EXERCISE REQUIREMENTS — Retype the entries exactly, keeping every line intact.

RECORDS FOR THE EXERCISE —
_ _ _
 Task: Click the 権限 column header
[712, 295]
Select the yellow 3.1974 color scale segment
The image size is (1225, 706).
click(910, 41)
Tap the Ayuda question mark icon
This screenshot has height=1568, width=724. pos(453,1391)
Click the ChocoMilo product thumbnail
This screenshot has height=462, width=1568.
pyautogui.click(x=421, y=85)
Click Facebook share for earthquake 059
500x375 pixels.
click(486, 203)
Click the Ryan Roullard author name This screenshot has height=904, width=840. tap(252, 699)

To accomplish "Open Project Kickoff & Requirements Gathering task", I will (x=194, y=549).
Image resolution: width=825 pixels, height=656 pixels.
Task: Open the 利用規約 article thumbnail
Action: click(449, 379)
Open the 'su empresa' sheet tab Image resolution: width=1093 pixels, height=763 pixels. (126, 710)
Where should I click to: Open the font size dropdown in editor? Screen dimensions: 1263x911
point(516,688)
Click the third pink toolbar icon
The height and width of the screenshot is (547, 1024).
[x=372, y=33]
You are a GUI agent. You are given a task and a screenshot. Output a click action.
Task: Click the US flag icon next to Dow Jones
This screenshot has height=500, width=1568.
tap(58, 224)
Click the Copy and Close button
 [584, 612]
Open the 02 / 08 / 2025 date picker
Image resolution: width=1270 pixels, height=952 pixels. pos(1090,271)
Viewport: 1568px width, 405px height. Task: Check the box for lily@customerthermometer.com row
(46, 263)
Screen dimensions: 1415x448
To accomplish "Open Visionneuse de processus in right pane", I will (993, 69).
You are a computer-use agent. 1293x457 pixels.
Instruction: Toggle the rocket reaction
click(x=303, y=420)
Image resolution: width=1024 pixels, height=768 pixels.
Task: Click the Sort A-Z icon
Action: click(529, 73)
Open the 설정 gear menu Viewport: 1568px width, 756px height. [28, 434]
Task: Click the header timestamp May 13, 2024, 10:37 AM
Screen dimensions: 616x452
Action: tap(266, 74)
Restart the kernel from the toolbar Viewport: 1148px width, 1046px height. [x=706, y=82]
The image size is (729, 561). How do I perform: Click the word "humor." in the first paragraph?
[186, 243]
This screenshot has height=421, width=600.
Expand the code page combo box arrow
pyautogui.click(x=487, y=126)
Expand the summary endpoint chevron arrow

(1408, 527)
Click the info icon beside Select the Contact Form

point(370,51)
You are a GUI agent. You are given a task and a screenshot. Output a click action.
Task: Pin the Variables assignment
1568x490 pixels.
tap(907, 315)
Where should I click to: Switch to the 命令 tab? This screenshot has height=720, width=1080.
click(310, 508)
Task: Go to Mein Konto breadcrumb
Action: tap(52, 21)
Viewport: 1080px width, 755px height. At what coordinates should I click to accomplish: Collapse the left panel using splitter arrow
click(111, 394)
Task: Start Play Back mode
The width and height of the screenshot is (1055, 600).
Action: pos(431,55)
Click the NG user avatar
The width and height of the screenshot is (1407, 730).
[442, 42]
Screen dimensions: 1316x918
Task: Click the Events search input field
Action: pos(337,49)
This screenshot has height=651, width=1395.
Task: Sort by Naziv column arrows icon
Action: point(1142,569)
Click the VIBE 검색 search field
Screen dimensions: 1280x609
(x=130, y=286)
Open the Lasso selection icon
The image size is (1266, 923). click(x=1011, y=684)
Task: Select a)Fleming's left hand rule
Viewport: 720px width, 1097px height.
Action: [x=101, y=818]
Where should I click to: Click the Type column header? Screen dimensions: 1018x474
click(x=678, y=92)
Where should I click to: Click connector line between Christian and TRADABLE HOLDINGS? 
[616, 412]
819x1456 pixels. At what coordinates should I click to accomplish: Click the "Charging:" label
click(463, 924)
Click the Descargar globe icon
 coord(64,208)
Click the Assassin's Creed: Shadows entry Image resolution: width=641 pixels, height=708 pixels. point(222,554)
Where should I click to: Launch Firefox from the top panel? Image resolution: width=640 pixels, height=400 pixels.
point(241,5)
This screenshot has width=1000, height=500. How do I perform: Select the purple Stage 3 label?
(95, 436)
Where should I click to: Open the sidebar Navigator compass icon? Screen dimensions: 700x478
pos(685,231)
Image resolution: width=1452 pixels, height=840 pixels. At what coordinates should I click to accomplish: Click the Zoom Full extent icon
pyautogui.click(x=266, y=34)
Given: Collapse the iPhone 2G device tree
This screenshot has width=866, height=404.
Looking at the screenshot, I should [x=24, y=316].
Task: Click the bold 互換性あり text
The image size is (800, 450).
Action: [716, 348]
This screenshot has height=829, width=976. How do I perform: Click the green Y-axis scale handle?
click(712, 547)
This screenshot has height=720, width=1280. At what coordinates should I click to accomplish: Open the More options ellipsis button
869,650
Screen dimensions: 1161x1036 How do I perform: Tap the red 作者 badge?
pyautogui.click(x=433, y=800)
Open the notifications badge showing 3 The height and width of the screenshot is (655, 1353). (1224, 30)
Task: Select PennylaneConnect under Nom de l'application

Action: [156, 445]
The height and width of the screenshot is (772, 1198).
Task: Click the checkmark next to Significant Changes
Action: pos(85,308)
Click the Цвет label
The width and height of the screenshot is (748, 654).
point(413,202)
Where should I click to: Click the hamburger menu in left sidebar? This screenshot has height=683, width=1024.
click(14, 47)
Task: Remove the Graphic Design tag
_ _ _
ANSWER BELOW —
 Task: Click the 権限 column header
[712, 295]
Select the yellow 3.1974 color scale segment
The image size is (1225, 706).
click(910, 41)
Tap the Ayuda question mark icon
This screenshot has height=1568, width=724. pos(453,1391)
Click the ChocoMilo product thumbnail
This screenshot has height=462, width=1568.
pyautogui.click(x=421, y=85)
Click Facebook share for earthquake 059
500x375 pixels.
click(486, 203)
Click the Ryan Roullard author name This screenshot has height=904, width=840. tap(252, 699)

To accomplish "Open Project Kickoff & Requirements Gathering task", I will (x=194, y=549).
Image resolution: width=825 pixels, height=656 pixels.
Task: Open the 利用規約 article thumbnail
Action: click(449, 379)
Open the 'su empresa' sheet tab Image resolution: width=1093 pixels, height=763 pixels. (126, 710)
Where should I click to: Open the font size dropdown in editor? Screen dimensions: 1263x911
point(516,688)
Click the third pink toolbar icon
The height and width of the screenshot is (547, 1024).
[x=372, y=33]
You are a GUI agent. You are given a task and a screenshot. Output a click action.
Task: Click the US flag icon next to Dow Jones
This screenshot has height=500, width=1568.
tap(58, 224)
Click the Copy and Close button
 [584, 612]
Open the 02 / 08 / 2025 date picker
Image resolution: width=1270 pixels, height=952 pixels. pos(1090,271)
Viewport: 1568px width, 405px height. Task: Check the box for lily@customerthermometer.com row
(46, 263)
Screen dimensions: 1415x448
To accomplish "Open Visionneuse de processus in right pane", I will (993, 69).
You are a computer-use agent. 1293x457 pixels.
Instruction: Toggle the rocket reaction
click(x=303, y=420)
Image resolution: width=1024 pixels, height=768 pixels.
Task: Click the Sort A-Z icon
Action: click(529, 73)
Open the 설정 gear menu Viewport: 1568px width, 756px height. [28, 434]
Task: Click the header timestamp May 13, 2024, 10:37 AM
Screen dimensions: 616x452
Action: tap(266, 74)
Restart the kernel from the toolbar Viewport: 1148px width, 1046px height. [x=706, y=82]
The image size is (729, 561). How do I perform: Click the word "humor." in the first paragraph?
[186, 243]
This screenshot has height=421, width=600.
Expand the code page combo box arrow
pyautogui.click(x=487, y=126)
Expand the summary endpoint chevron arrow

(1408, 527)
Click the info icon beside Select the Contact Form

point(370,51)
You are a GUI agent. You are given a task and a screenshot. Output a click action.
Task: Pin the Variables assignment
1568x490 pixels.
tap(907, 315)
Where should I click to: Switch to the 命令 tab? This screenshot has height=720, width=1080.
click(310, 508)
Task: Go to Mein Konto breadcrumb
Action: tap(52, 21)
Viewport: 1080px width, 755px height. At what coordinates should I click to accomplish: Collapse the left panel using splitter arrow
click(111, 394)
Task: Start Play Back mode
The width and height of the screenshot is (1055, 600).
Action: pos(431,55)
Click the NG user avatar
The width and height of the screenshot is (1407, 730).
[442, 42]
Screen dimensions: 1316x918
Task: Click the Events search input field
Action: pos(337,49)
This screenshot has height=651, width=1395.
Task: Sort by Naziv column arrows icon
Action: point(1142,569)
Click the VIBE 검색 search field
Screen dimensions: 1280x609
(x=130, y=286)
Open the Lasso selection icon
The image size is (1266, 923). click(x=1011, y=684)
Task: Select a)Fleming's left hand rule
Viewport: 720px width, 1097px height.
Action: [x=101, y=818]
Where should I click to: Click the Type column header? Screen dimensions: 1018x474
click(x=678, y=92)
Where should I click to: Click connector line between Christian and TRADABLE HOLDINGS? 
[616, 412]
819x1456 pixels. At what coordinates should I click to accomplish: Click the "Charging:" label
click(463, 924)
Click the Descargar globe icon
 coord(64,208)
Click the Assassin's Creed: Shadows entry Image resolution: width=641 pixels, height=708 pixels. point(222,554)
Where should I click to: Launch Firefox from the top panel? Image resolution: width=640 pixels, height=400 pixels.
point(241,5)
This screenshot has width=1000, height=500. How do I perform: Select the purple Stage 3 label?
(95, 436)
Where should I click to: Open the sidebar Navigator compass icon? Screen dimensions: 700x478
pos(685,231)
Image resolution: width=1452 pixels, height=840 pixels. At what coordinates should I click to accomplish: Click the Zoom Full extent icon
pyautogui.click(x=266, y=34)
Given: Collapse the iPhone 2G device tree
This screenshot has width=866, height=404.
Looking at the screenshot, I should [x=24, y=316].
Task: Click the bold 互換性あり text
The image size is (800, 450).
Action: [716, 348]
This screenshot has height=829, width=976. How do I perform: Click the green Y-axis scale handle?
click(712, 547)
This screenshot has height=720, width=1280. At what coordinates should I click to accomplish: Open the More options ellipsis button
869,650
Screen dimensions: 1161x1036 How do I perform: Tap the red 作者 badge?
pyautogui.click(x=433, y=800)
Open the notifications badge showing 3 The height and width of the screenshot is (655, 1353). (1224, 30)
Task: Select PennylaneConnect under Nom de l'application

Action: [156, 445]
The height and width of the screenshot is (772, 1198).
Task: Click the checkmark next to Significant Changes
Action: pos(85,308)
Click the Цвет label
The width and height of the screenshot is (748, 654).
point(413,202)
Where should I click to: Click the hamburger menu in left sidebar? This screenshot has height=683, width=1024.
click(14, 47)
Task: Remove the Graphic Design tag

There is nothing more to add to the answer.